1.5 结果观察 创面愈合采用公式计算：愈合面积=初始创面面积-各时相点面积；创面愈合面积百分比=(愈合面积/初始创面面积)×100%。采用Adobe Image Ready7.0和Osiris软件进行面积计算。创面微血管密度(MVD)计数：以抗CD34单克隆抗体标记显示血管内皮细胞，孤立的棕黄色血管内皮细胞或细胞簇代表1条单独的微血管。依据Pareek等〔4〕的方法，先在低倍视野内(×100)选择CD34标记的MVD高的区域，然后在高倍视野内(×200)计数3个视野，取平均值作统计学处理。

2 结 果

2.1 低剂量辐射对DM大鼠创面愈合能力的影响 正常大鼠皮肤创面在21 d后基本愈合，DM大鼠的皮肤创面愈合能力显著低于正常大鼠，愈合速度减慢，愈合时间延长。显示合并DM大鼠伤口存在愈合能力下降及愈合速度延迟。RDM组大鼠的创面愈合率明显高于未照射组(P<0.01)。照射后14 d，创面愈合差别最大。见表1，结果提示低剂量辐射有促进DM皮肤损伤愈合的作用。

表1 不同时间点各组大鼠愈合面积比较±s，n=8，cm2)

RDM组与DM组比较：1)P<0.01；NDM组与DM组比较：2)P<0.05；表2同

2.2 低剂量辐射对DM大鼠皮肤创面边缘SDF1/CXCR4蛋白表达的影响 CXCR4定位于皮下间质区域的细胞，阳性表达为褐色。定量分析显示，DM组创面边缘的SDF1和CXCR4蛋白表达明显低于NDM组，且DM组SDF1阳性细胞分布区域较窄，见图1。RDM组SDF1和CXCR4蛋白与DM组相比增加(P<0.05)。采用蛋白印记方法分析创面愈合过程中SDF1/CXCR4的动态表达，结果显示，正常大鼠皮肤损伤后7 d SDF1表达到高峰，21 d降低，DM大鼠SDF1的变化趋势与其相似，但表达较弱，照射后7 d SDF1表达与DM组相比增加2.8倍。见图2。

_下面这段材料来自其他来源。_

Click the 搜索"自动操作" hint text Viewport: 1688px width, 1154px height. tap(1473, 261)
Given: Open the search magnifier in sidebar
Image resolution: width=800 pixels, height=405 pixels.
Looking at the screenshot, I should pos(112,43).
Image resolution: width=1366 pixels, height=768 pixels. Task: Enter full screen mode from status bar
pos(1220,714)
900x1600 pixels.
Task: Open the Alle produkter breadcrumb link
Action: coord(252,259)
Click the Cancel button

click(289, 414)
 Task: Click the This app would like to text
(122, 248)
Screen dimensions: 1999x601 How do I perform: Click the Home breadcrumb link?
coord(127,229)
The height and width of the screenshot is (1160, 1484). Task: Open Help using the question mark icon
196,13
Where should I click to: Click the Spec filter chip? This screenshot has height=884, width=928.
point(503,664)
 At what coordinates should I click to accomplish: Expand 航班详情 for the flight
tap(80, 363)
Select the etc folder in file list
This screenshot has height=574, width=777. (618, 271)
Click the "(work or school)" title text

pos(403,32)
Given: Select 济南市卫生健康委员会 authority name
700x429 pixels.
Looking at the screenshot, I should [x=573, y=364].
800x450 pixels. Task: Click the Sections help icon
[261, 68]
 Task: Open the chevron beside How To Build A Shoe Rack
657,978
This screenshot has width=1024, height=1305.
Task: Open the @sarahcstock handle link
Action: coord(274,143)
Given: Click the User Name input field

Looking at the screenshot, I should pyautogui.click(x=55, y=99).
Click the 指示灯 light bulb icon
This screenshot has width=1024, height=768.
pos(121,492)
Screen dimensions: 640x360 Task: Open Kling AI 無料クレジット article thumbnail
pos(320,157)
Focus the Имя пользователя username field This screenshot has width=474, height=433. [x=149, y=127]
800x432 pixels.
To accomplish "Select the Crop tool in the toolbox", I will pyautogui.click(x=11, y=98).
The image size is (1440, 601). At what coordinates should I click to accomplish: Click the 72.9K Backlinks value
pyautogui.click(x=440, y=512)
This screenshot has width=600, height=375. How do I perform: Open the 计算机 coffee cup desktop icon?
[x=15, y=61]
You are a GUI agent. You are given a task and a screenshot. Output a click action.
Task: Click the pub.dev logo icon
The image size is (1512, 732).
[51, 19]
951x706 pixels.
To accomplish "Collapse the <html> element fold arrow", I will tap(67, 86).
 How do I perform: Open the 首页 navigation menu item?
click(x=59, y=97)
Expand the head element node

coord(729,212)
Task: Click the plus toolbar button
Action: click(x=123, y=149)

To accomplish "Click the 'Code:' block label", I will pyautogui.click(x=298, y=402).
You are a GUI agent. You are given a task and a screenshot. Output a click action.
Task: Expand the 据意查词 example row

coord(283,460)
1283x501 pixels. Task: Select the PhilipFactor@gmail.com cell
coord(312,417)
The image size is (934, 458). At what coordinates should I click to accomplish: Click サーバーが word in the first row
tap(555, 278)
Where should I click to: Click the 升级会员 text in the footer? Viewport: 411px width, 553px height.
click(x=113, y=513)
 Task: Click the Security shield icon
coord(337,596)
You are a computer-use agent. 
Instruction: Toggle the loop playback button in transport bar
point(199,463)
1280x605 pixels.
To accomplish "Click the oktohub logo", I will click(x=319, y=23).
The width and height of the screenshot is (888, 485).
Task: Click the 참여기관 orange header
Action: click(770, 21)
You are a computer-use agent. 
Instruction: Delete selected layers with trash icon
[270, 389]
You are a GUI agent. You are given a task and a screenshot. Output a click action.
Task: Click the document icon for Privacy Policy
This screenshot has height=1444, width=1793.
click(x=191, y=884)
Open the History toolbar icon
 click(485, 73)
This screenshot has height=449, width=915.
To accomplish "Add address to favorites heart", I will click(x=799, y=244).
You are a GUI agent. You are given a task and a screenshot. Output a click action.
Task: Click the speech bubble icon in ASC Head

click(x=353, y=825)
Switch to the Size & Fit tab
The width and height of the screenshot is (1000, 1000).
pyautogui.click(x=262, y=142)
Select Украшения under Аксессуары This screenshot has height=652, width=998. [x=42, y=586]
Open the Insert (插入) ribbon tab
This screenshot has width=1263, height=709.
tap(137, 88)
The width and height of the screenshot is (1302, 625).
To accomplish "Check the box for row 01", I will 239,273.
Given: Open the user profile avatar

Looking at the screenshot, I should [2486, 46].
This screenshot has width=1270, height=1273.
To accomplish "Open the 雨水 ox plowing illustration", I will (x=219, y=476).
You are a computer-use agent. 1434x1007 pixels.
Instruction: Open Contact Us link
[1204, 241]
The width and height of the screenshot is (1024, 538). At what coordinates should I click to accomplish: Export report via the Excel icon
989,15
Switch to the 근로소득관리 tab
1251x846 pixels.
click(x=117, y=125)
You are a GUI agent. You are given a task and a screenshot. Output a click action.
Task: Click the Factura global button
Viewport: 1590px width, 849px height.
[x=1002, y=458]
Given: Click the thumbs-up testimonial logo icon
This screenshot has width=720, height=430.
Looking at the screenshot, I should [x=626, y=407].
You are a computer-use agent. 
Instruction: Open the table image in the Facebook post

图1 SDF1、CXCR4在DM大鼠皮肤伤愈组织中的表达(14 d，Bar=50 μm)

1)DM组与NDM组比较：P<0.05;2)DM组与NDM组比较：P<0.01;3)RDM组与DM组比较：P<0.05图2 SDF1、CXCR4在伤愈过程中的动态变化

2.3 低剂量辐射增加DM大鼠皮肤创面边缘MVD 皮肤损伤后7 d，DM大鼠和正常大鼠损伤创面均有CD34阳性表达。随照射时间的延长，正常大鼠的皮肤创面中CD34阳性细胞呈现逐渐增多趋势，创面MVD增加，尤其是孤立的血管内皮细胞明显增加。至创伤愈合第14天，NDM组大鼠皮肤创面可见大量毛细血管增生，CD34呈强阳性表达。DM组大鼠皮肤创面为较零星散在的毛细血管增生，RDM组大鼠皮肤创面毛细血管则增生明显，MVD明显增加，见图3。定量分析显示，DM各组大鼠皮肤创面MVD值在伤后7、14、21 d均明显低于NDM组(P<0.01)。RDM组皮肤创面的MVD与DM组相比有显著性差异(P<0.05)。见表2。

表2 不同时间点各组大鼠创面MVD(个/160 μm×160 μm)比较

RDM组与DM组比较：1)P<0.05；NDM组与DM组比较：2)P<0.01

2.4 皮肤创面边缘组织MVD与SDF1/CXCR4蛋白表达的相关性分析 SDF1蛋白表达量与MVD值的变化呈现正直线相关(r=0.81，P<0.001)，即随着SDF1蛋白表达量的增加，MVD值亦增加。CXCR4蛋白表达与MVD值变化呈正相关(r=0.48，P<0.01)，SDF1与创面MVD关系更为密切。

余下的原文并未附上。